- What this task involves -
Substitute "header bar" for "panel header" throughout the records below and write them all out again with nothing else changed. Leave the pictures out of your answer.

-------- Available records --------

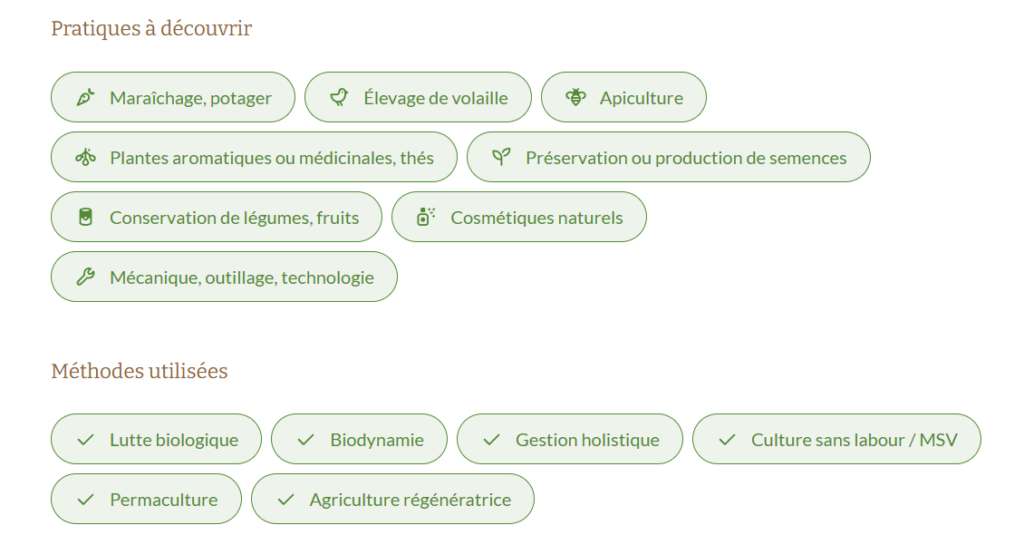
Task: Toggle the Gestion holistique checkmark
Action: 492,440
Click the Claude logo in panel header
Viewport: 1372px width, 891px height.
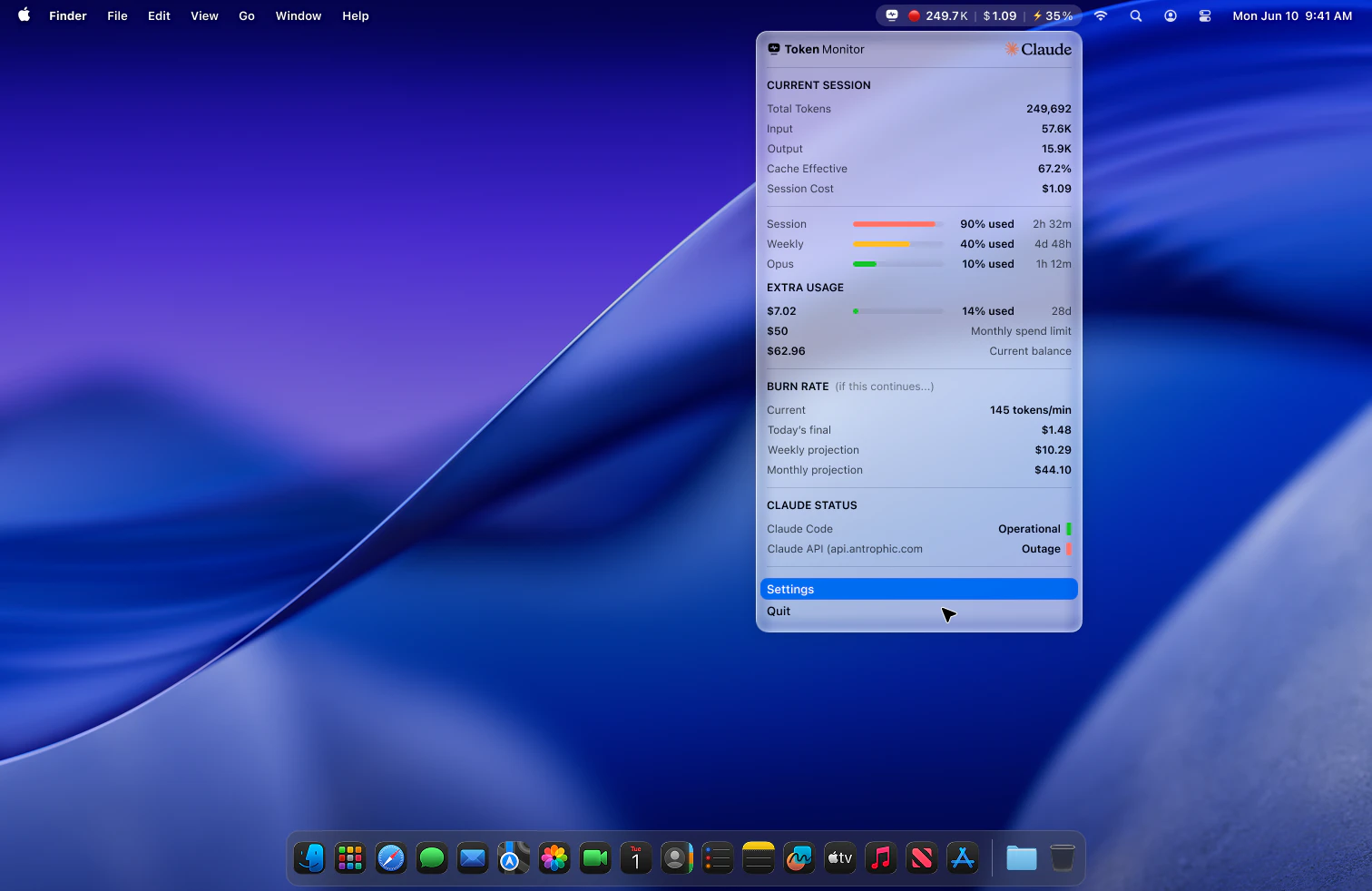click(1038, 49)
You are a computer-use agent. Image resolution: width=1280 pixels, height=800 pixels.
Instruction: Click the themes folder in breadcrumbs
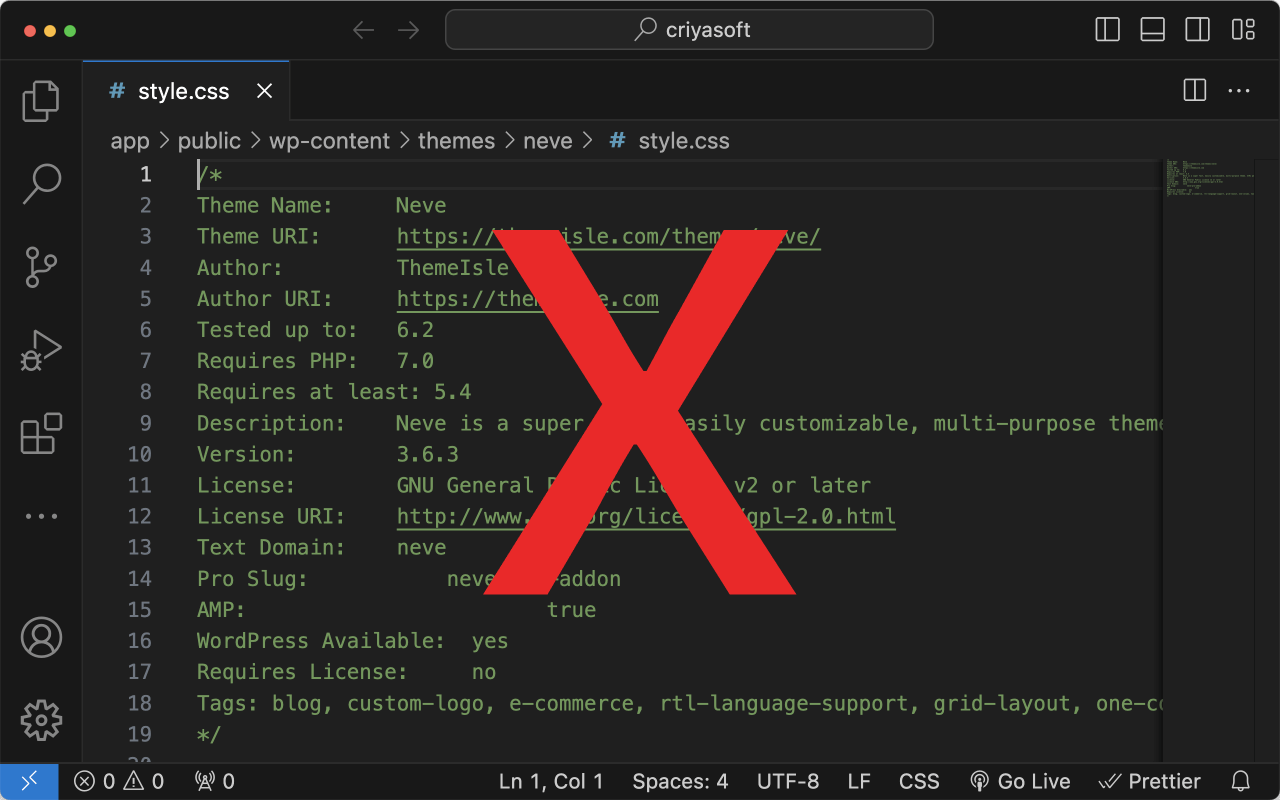click(456, 141)
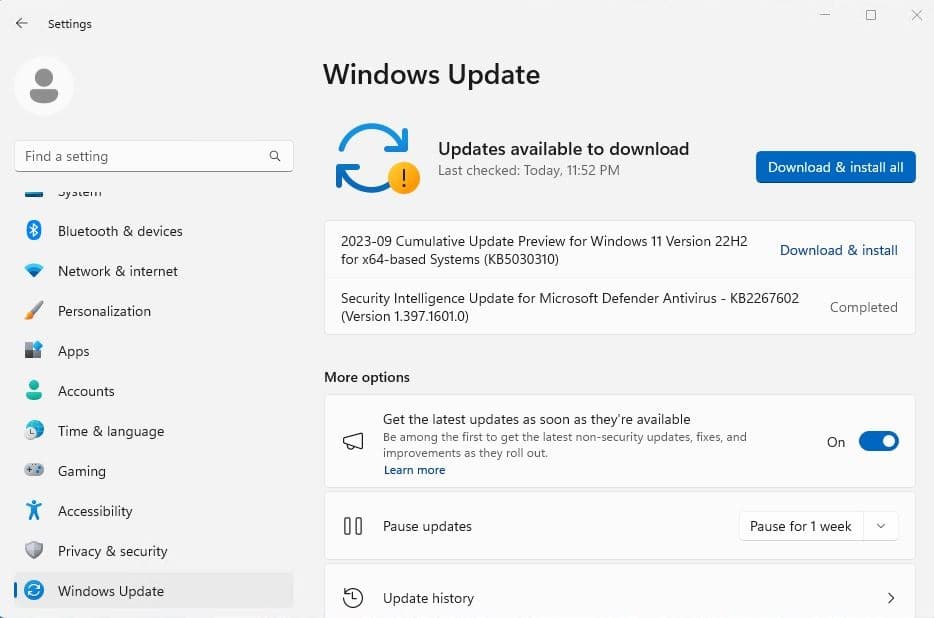Click the Time & language globe icon
The width and height of the screenshot is (934, 618).
click(x=34, y=431)
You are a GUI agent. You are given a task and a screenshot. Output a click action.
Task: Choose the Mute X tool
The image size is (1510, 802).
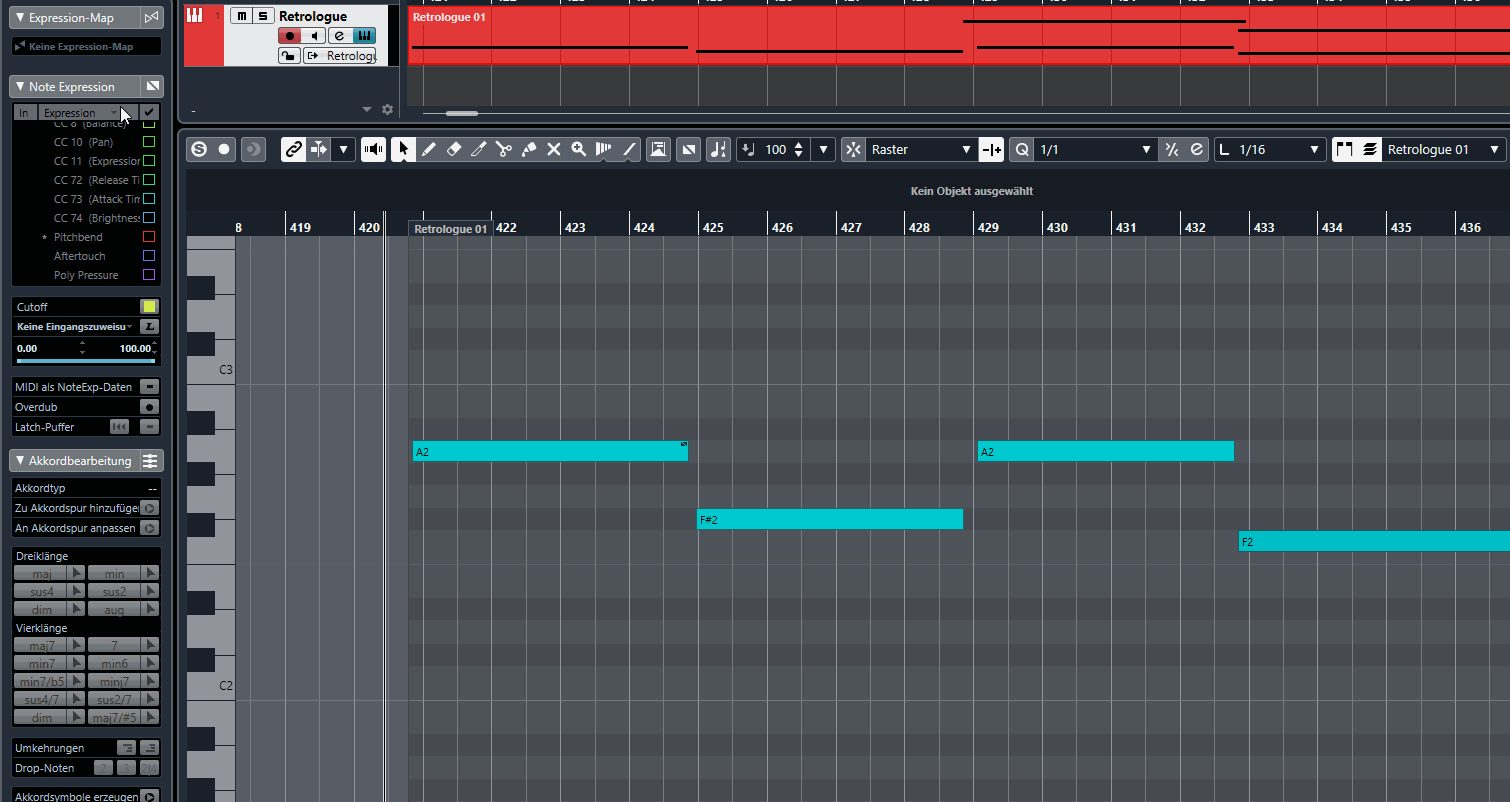coord(553,149)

--------

- Result of this task -
Task: Toggle the Gestion holistique checkmark
Action: 492,440
Click the Claude logo in header bar
Viewport: 1372px width, 891px height.
click(1038, 49)
You are a computer-use agent. Image resolution: width=1280 pixels, height=800 pixels.
Instruction: Click the themes folder in breadcrumbs
click(456, 141)
Click the Time & language globe icon
The width and height of the screenshot is (934, 618).
click(x=34, y=431)
You are a GUI agent. You are given a task and a screenshot. Output a click action.
Task: Choose the Mute X tool
The image size is (1510, 802).
coord(553,149)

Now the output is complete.